Goal 1: In the records, render the lines as a Markdown table with the columns Row and Line, starting at the line that contains "Screen dimensions: 503x651" and ending at the line that contains "point(931,11)". Number each row and leave out blank lines.

— Start of Source excerpt —

Governor Brown declared a drought emergency in California on January 17th and 'redodoubled' efforts on April 25th. All Californians are asked to voluntarily reduce water use to conserve what little resources remain after two prior years of low rainfall totals across the state.
 

The order issued by the Governor includes the following executive actions:

  • Directs State Water Resouces Control Board to expiditiously process all water transfer requests

  • Require that all state agencies that distribute fuding for projects that impact water resources, including groundwater, require recipients to have conservation and efficiency programs in place

  • Directs Fish & Wildlife to implement a number of monitoring and restoration programs to protect endangerd fish species

  • Adopt general waste discharge requirements through State Water Resources Control Board that facilite the use of treated waste water

  • Authorize Cal Fire to prepare for an early wildfire season

  • Suspend specific elements of CEQA for water resouce management and water transfers

 

On July 15th, UC Davis issued a report listing impacts of the drought on California's agricultural sector:
 

  • Direct costs to agriculture total $1.5 billion (revenue losses of $1 billion and $0.5 billion in additional pumping costs). This net revenue loss is about 3 percent of the state’s total agricultural value.

  • The total statewide economic cost of the 2014 drought is $2.2 billion.

  • The loss of 17,100 seasonal and part-time jobs related to agriculture represents 3.8 percent of farm unemployment.

  • 428,000 acres, or 5 percent, of irrigated cropland is going out of production in the Central Valley, Central Coast and Southern California due to the drought.

  • The Central Valley is hardest hit, particularly the Tulare Basin, with projected losses of $800 million in crop revenue and $447 million in additional well-pumping costs.

  • Overdraft of groundwater is expected to cause additional wells in the Tulare Basin to run dry if the drought continues.

— End of Source excerpt —
— Start of Dataset rows —

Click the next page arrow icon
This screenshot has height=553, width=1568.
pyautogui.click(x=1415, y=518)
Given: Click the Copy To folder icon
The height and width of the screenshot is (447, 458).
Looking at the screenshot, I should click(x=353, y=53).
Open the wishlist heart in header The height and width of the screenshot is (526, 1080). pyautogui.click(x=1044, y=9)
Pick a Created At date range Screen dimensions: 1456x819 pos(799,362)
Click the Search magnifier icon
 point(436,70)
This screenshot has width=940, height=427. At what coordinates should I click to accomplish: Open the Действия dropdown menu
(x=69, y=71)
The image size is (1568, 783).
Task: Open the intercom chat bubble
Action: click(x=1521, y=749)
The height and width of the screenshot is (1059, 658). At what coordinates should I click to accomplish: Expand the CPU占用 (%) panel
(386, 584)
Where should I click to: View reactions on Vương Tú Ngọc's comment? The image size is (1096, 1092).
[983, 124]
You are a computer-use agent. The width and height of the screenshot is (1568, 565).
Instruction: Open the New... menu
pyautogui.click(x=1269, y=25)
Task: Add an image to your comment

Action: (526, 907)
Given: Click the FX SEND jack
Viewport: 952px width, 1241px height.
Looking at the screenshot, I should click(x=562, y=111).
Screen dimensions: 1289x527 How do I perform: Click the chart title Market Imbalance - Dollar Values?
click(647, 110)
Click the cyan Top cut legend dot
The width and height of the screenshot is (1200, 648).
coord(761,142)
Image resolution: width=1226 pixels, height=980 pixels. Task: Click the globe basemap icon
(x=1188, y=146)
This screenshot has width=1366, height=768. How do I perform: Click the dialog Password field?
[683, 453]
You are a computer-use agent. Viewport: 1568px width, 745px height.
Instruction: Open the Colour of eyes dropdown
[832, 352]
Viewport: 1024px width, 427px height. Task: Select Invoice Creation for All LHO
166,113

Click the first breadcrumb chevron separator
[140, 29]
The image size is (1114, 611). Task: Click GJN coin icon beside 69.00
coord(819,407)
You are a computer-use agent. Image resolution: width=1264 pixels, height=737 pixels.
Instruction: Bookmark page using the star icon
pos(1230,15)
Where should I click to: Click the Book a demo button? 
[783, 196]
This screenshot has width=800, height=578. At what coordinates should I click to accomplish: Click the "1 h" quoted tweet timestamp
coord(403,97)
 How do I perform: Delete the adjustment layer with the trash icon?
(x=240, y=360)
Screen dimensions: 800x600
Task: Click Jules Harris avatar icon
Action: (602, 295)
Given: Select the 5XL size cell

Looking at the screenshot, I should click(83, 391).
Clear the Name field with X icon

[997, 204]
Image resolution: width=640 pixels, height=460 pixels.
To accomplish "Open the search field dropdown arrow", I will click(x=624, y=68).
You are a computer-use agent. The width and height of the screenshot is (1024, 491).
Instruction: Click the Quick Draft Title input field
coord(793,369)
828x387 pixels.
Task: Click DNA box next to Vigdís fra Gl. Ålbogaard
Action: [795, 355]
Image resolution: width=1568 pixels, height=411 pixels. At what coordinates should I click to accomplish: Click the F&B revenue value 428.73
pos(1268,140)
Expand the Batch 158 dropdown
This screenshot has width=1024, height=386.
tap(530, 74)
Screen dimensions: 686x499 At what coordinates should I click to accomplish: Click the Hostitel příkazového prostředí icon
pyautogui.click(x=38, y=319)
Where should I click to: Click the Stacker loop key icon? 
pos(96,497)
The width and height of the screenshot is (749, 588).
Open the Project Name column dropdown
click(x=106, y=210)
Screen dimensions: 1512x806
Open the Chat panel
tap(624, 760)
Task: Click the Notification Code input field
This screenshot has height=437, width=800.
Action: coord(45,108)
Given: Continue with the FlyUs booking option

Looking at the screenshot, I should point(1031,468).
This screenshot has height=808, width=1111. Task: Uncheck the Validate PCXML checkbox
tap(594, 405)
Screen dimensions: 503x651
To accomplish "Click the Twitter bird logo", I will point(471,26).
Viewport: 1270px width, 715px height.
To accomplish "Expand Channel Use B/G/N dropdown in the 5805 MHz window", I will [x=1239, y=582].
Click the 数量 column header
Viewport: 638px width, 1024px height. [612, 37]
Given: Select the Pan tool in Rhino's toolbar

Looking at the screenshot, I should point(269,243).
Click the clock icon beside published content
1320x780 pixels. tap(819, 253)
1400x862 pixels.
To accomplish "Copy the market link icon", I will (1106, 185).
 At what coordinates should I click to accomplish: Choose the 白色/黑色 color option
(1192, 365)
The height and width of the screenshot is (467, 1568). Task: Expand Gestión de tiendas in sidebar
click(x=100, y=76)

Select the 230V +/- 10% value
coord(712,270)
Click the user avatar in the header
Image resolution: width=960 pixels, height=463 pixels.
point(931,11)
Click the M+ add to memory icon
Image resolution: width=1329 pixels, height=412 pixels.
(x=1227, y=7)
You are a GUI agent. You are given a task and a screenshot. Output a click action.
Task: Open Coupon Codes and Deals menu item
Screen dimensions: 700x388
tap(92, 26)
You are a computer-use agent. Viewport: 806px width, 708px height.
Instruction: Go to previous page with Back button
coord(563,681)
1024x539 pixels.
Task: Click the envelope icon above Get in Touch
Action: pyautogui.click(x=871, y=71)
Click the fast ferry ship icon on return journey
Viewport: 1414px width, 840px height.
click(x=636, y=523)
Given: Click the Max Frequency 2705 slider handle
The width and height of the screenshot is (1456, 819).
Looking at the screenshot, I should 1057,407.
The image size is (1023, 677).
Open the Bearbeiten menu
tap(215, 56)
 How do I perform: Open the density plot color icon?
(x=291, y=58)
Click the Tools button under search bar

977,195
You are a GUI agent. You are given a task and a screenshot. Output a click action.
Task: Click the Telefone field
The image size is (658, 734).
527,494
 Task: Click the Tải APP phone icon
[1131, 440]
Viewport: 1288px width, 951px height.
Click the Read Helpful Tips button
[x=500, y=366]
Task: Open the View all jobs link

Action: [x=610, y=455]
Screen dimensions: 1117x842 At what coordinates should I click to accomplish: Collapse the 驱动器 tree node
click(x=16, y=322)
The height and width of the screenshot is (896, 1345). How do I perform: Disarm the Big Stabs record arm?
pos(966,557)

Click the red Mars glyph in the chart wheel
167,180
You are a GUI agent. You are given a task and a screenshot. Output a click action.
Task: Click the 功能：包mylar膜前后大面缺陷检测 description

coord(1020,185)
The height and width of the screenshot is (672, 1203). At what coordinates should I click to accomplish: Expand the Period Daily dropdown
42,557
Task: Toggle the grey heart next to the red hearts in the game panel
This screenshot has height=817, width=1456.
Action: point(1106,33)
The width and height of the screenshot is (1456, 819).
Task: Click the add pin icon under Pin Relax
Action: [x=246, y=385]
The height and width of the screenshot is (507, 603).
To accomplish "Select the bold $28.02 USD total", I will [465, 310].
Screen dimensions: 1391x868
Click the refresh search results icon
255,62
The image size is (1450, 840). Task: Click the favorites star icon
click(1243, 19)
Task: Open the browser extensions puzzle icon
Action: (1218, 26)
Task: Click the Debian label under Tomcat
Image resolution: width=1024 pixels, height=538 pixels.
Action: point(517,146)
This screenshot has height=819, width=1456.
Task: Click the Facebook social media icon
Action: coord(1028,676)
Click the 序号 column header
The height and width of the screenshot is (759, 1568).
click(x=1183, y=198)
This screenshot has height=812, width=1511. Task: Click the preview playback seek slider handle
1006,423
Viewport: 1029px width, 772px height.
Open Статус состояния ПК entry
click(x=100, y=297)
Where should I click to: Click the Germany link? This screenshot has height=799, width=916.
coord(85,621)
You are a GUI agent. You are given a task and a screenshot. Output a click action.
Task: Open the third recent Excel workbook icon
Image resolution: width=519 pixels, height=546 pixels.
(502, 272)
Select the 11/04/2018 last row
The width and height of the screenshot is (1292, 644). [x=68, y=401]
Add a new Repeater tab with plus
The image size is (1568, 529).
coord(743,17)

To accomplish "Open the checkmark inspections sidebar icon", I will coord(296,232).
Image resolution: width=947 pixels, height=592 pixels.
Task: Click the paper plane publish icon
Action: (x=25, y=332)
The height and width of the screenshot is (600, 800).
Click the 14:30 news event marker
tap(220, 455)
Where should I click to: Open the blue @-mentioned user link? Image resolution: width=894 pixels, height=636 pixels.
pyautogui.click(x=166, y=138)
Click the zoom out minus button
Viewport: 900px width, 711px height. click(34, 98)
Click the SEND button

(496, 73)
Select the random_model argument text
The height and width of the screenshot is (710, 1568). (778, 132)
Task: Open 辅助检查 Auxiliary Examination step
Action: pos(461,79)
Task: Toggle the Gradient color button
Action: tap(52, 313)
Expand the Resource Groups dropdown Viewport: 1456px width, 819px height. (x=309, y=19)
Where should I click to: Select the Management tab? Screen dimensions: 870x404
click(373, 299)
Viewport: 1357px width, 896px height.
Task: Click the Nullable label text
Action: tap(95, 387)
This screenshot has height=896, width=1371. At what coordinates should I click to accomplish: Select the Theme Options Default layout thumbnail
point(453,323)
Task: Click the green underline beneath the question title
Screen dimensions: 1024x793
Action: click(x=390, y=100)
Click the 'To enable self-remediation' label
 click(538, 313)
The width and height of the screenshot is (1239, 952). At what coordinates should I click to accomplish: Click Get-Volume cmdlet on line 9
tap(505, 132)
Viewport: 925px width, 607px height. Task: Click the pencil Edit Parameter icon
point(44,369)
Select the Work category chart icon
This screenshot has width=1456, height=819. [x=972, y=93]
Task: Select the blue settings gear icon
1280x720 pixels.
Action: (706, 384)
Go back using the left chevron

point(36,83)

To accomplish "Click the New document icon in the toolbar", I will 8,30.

— End of Dataset rows —

Goal 2: List every dollar amount stated in the drought text.

Worked answer 1:
| Row | Line |
|---|---|
| 1 | Screen dimensions: 503x651 |
| 2 | To accomplish "Click the Twitter bird logo", I will point(471,26). |
| 3 | Viewport: 1270px width, 715px height. |
| 4 | To accomplish "Expand Channel Use B/G/N dropdown in the 5805 MHz window", I will [x=1239, y=582]. |
| 5 | Click the 数量 column header |
| 6 | Viewport: 638px width, 1024px height. [612, 37] |
| 7 | Given: Select the Pan tool in Rhino's toolbar |
| 8 | Looking at the screenshot, I should point(269,243). |
| 9 | Click the clock icon beside published content |
| 10 | 1320x780 pixels. tap(819, 253) |
| 11 | 1400x862 pixels. |
| 12 | To accomplish "Copy the market link icon", I will (1106, 185). |
| 13 |  At what coordinates should I click to accomplish: Choose the 白色/黑色 color option |
| 14 | (1192, 365) |
| 15 | The height and width of the screenshot is (467, 1568). Task: Expand Gestión de tiendas in sidebar |
| 16 | click(x=100, y=76) |
| 17 | Select the 230V +/- 10% value |
| 18 | coord(712,270) |
| 19 | Click the user avatar in the header |
| 20 | Image resolution: width=960 pixels, height=463 pixels. |
| 21 | point(931,11) |

Worked answer 2:
- $1.5 billion
- $1 billion
- $0.5 billion
- $2.2 billion
- $800 million
- $447 million